(Stated task)
Please write the next part of the article below on fault-tolerant logical qubits, continuing its text rather than the material that comes after it.

(Extract provided)
START
# Foundational step shows quantum computers can be better than the sum of their parts

Pobody's nerfect—not even the indifferent, calculating bits that are the foundation of computers. But JQI Fellow Christopher Monroe's group, together with colleagues from Duke University, have made progress toward ensuring we can trust the results of quantum computers even when they are built from pieces that sometimes fail. They have shown in an experiment, for the first time, that an assembly of quantum computing pieces can be better than the worst parts used to make it. In a paper published in the journal *Nature* on Oct. 4, 2021, the team shared how they took this landmark step toward reliable, practical quantum computers.

In their experiment, the researchers combined several qubits—the quantum version of bits—so that they functioned together as a single unit called a logical qubit. They created the logical qubit based on a quantum error correction code so that, unlike for the individual physical qubits, errors can be easily detected and corrected, and they made it to be fault-tolerant—capable of containing errors to minimize their negative effects.

"Qubits composed of identical atomic ions are natively very clean by themselves," says Monroe, who is also a Fellow of the Joint Center for Quantum Information and Computer Science and a College Park Professor in the Department of Physics at the University of Maryland. "However, at some point, when many qubits and operations are required, errors must be reduced further, and it is simpler to add more qubits and encode information differently. The beauty of error correction codes for atomic ions is they can be very efficient and can be flexibly switched on through software controls."
END
(Dataset)
START
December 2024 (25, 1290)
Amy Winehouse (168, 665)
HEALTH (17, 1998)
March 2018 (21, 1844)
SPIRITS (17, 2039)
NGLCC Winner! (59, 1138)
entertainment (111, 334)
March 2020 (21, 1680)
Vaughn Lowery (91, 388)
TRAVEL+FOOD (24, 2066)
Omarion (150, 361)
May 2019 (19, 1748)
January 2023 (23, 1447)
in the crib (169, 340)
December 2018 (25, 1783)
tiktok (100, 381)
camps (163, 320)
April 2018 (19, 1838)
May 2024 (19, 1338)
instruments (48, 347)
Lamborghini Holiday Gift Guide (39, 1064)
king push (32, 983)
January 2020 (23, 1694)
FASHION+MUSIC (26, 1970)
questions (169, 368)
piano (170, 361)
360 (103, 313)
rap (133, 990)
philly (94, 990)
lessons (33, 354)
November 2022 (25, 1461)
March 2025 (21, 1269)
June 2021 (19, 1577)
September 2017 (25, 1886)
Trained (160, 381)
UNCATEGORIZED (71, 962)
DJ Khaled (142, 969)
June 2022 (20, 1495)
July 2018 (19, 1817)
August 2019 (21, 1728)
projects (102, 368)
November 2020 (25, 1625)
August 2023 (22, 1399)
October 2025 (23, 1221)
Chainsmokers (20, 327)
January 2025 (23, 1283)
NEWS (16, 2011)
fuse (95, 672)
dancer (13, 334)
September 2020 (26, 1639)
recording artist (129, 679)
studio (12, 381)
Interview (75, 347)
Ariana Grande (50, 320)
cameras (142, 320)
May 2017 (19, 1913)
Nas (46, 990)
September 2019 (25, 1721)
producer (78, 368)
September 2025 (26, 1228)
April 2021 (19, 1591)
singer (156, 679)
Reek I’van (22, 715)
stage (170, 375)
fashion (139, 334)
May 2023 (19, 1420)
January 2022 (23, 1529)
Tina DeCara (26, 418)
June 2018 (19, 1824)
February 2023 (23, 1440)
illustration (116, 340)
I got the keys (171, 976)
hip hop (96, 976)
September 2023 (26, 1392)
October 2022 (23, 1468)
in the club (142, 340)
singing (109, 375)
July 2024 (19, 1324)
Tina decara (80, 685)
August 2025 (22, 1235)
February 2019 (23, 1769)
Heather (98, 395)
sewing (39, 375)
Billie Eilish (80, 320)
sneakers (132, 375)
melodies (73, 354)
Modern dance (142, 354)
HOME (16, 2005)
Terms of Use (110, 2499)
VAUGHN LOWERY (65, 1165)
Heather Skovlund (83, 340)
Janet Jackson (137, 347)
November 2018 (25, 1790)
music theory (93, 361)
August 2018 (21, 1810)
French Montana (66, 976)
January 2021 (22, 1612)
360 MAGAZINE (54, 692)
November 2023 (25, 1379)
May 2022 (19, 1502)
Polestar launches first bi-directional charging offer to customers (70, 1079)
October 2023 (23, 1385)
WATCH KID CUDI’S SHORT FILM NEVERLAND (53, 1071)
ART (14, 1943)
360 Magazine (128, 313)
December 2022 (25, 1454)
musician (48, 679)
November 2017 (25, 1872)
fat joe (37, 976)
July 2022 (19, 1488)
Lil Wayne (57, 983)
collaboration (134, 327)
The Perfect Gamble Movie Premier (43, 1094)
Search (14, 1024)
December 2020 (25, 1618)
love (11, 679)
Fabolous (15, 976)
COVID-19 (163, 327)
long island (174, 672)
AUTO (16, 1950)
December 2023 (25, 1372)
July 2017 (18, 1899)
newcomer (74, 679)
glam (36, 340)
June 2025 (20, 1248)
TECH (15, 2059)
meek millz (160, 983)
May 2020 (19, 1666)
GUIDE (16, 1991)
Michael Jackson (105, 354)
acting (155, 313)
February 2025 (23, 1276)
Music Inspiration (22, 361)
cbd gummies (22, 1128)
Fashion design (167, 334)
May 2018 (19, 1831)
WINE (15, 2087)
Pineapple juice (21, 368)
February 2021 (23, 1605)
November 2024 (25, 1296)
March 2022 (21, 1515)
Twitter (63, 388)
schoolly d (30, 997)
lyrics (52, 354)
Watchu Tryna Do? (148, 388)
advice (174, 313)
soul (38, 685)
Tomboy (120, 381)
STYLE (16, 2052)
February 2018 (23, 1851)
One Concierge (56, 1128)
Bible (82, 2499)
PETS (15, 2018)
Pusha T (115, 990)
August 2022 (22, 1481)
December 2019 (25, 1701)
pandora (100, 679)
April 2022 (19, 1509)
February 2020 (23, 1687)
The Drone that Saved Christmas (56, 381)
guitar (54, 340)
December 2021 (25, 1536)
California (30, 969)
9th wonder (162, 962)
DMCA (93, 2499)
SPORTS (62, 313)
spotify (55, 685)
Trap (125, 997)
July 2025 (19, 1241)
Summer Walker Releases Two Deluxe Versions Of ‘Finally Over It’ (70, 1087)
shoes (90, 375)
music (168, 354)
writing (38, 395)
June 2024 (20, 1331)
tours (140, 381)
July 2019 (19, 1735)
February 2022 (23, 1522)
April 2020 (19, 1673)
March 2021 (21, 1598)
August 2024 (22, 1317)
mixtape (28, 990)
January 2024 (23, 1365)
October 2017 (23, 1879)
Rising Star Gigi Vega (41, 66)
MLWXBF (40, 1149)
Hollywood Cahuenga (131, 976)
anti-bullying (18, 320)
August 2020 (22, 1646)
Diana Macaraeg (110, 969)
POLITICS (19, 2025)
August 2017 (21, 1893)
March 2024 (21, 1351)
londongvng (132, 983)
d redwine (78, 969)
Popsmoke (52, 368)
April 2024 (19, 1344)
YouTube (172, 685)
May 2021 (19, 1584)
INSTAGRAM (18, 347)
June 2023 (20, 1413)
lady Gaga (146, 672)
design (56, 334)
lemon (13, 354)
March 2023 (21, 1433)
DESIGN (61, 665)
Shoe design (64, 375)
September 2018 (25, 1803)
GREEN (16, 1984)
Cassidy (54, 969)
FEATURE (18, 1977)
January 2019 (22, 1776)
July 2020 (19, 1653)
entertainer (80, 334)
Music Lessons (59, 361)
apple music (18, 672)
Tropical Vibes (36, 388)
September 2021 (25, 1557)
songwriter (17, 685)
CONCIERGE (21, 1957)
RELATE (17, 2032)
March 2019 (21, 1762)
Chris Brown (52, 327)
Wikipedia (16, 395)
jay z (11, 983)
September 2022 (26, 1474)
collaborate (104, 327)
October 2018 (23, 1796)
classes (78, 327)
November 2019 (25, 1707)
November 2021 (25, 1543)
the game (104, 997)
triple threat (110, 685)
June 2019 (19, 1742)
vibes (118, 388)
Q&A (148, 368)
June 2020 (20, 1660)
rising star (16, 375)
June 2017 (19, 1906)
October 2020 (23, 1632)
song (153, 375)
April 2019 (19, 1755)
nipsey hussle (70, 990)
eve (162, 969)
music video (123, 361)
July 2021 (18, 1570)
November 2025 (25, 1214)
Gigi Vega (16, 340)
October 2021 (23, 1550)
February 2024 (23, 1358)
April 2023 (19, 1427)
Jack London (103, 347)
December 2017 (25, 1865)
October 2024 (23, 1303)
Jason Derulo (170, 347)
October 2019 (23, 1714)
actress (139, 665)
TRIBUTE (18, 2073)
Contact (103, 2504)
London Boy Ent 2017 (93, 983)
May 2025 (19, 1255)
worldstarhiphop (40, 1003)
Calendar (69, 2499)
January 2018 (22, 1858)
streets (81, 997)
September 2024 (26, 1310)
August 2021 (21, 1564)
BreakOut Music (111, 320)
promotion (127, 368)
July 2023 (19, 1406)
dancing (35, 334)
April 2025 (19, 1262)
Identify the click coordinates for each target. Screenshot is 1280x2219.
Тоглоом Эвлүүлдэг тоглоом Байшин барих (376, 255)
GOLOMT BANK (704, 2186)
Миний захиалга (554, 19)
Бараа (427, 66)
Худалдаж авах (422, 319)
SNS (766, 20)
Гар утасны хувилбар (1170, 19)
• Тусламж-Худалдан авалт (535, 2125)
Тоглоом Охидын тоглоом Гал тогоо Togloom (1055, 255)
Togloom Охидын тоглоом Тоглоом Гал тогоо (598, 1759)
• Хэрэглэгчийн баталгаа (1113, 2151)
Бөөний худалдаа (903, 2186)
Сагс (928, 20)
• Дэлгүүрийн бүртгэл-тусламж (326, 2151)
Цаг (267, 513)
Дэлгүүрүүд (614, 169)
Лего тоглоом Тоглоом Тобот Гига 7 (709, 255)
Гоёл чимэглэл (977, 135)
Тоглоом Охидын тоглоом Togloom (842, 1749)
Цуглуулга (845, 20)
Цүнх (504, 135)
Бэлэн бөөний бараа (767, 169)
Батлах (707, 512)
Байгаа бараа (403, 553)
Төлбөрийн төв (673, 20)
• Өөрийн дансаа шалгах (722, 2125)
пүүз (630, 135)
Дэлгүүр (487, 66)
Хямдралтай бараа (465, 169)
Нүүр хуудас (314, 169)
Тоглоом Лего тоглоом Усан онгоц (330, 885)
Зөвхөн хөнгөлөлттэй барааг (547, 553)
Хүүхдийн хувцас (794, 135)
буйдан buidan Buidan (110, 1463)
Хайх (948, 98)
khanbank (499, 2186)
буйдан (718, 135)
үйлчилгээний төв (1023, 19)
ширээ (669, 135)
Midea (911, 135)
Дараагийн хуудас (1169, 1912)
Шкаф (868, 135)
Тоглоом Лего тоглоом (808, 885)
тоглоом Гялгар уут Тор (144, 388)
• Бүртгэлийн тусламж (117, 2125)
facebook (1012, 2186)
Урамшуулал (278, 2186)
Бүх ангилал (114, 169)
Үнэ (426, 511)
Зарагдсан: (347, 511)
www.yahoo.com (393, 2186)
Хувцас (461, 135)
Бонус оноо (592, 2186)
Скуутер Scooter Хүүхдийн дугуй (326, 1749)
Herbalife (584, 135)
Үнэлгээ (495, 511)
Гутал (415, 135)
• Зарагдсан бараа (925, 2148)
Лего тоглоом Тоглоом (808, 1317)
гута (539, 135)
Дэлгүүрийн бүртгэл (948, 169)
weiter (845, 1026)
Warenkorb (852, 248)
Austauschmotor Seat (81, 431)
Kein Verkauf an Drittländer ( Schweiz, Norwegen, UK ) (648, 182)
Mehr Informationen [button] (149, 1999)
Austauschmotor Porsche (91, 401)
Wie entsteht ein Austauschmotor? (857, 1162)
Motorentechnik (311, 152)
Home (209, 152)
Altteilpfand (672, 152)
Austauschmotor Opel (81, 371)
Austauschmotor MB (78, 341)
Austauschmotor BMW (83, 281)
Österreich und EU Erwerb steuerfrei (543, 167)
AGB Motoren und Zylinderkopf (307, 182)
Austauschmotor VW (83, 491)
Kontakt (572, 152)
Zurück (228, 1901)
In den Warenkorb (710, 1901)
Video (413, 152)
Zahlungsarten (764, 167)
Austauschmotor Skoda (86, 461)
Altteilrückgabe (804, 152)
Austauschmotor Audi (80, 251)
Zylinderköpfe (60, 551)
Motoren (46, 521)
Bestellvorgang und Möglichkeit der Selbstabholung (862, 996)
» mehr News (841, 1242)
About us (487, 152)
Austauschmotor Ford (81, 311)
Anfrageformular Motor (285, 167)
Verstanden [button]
END
(Answer to this problem)
This is the first time that a logical qubit has been shown to be more reliable than the most error-prone step required to make it. The team was able to successfully put the logical qubit into its starting state and measure it 99.4% of the time, despite relying on six quantum operations that are individually expected to work only about 98.9% of the time.

That might not sound like a big difference, but it's a crucial step in the quest to build much larger quantum computers. If the six quantum operations were assembly line workers, each focused on one task, the assembly line would only produce the correct initial state 93.6% of the time (98.9% multiplied by itself six times)—roughly ten times worse than the error measured in the experiment. That improvement is because in the experiment the imperfect pieces work together to minimize the chance of quantum errors compounding and ruining the result, similar to watchful workers catching each other's mistakes.

The results were achieved using Monroe's ion-trap system at UMD, which uses up to 32 individual charged atoms—ions—that are cooled with lasers and suspended over electrodes on a chip. They then use each ion as a qubit by manipulating it with lasers.

"We have 32 laser beams," says Monroe. "And the atoms are like ducks in a row; each with its own fully controllable laser beam. I think of it like the atoms form a linear string and we're plucking it like a guitar string. We're plucking it with lasers that we turn on and off in a programmable way. And that's the computer; that's our central processing unit."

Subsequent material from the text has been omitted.